The Return of Ansel Gibbs
- Author: Frederick Buechner
- Language: English
- Publisher: Alfred A. Knopf
- Publication date: 1958
- Preceded by: The Seasons' Difference
- Followed by: The Final Beast

= The Return of Ansel Gibbs =

1958 novel by Frederick Buechner

The Return of Ansel Gibbs is the third novel by the American author and theologian Frederick Buechner. It was first published in 1958 by Alfred A. Knopf, New York.

== Plot summary ==
Retired government operative and lawyer Ansel Gibbs is called out of retirement to take a post in the president's cabinet. During the intervening years, which have been spent between the quiet seclusion of his farm in Montana and living an anonymous life in Europe, Gibbs has become sceptical about the nature of Western civilisation, and has developed a feeling of uncertainty about life itself. As such, his re-entrance into public life marks the beginning of an existential crisis.

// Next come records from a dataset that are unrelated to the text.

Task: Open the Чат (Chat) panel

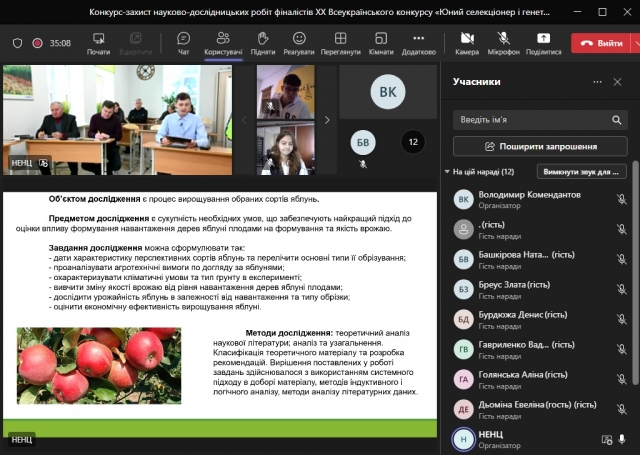Action: (x=184, y=42)
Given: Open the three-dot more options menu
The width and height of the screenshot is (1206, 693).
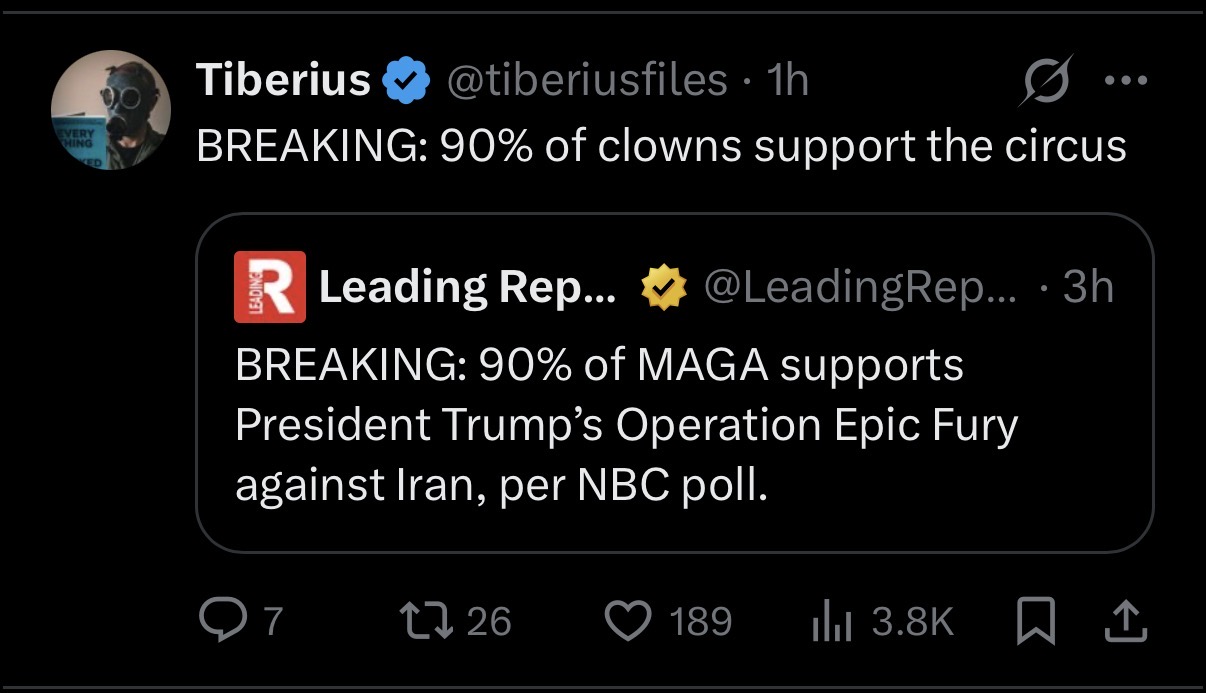Looking at the screenshot, I should (x=1126, y=82).
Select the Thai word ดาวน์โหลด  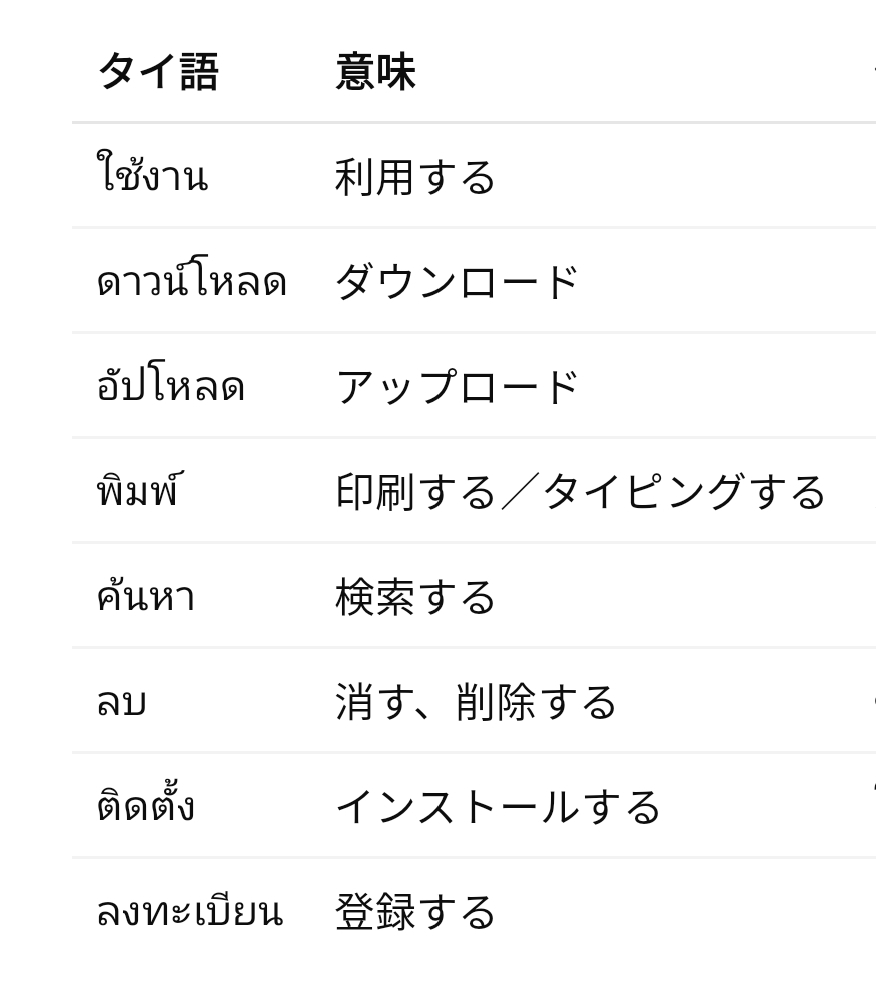191,277
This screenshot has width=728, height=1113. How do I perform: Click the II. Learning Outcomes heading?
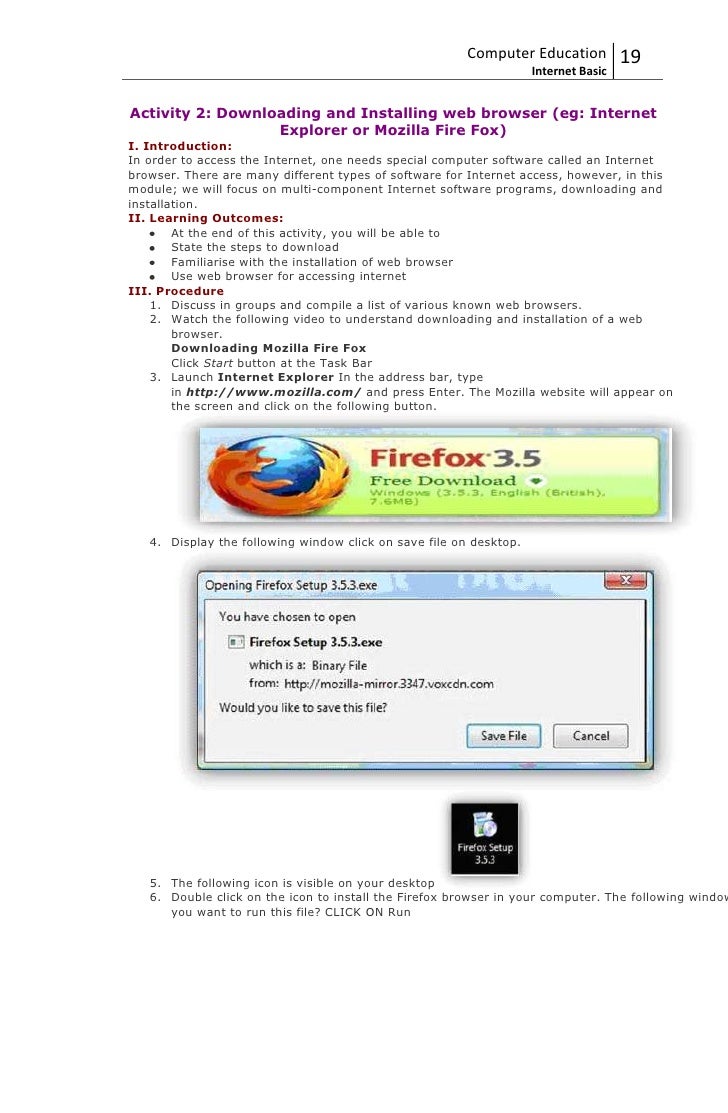(x=206, y=218)
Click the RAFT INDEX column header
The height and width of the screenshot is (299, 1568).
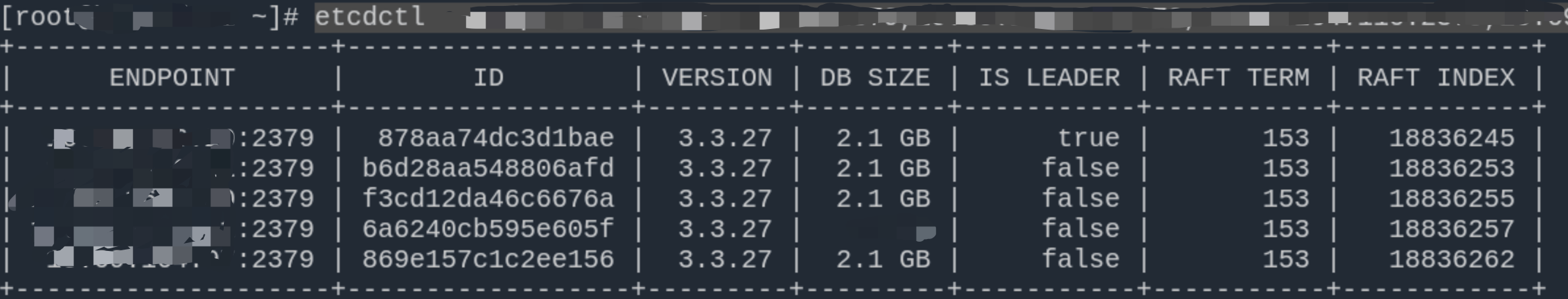pos(1436,78)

The novel begins with the announcement at a news conference of his decision to return, after which Gibbs embarks on a journey down to Washington DC for the necessary senate hearings. While on the journey, Gibbs begins to quietly wonder whether he is able to return to public life, and whether public life and service are even possible. Upon arriving in Washington he is met by his young, intelligent daughter, Anne, and his ambitious advisor, Porter Hoye. They are joined by the family's hostess, socialite Louise von Louwe, and by Robin Tripp, a charismatic young television host who is courting Anne. The arrival of Tripp precipitates a further crisis in the mind of Gibbs, who has long felt responsible for the suicide of the young man's father, an old friend named Rudy Tripp. Gibbs is haunted by the memory of the grieving widow's report that the arrival of a notice of dismissal, sent by Gibbs but delivered by an aide, was seen as a betrayal by Rudy, ‘the last, terrible straw’.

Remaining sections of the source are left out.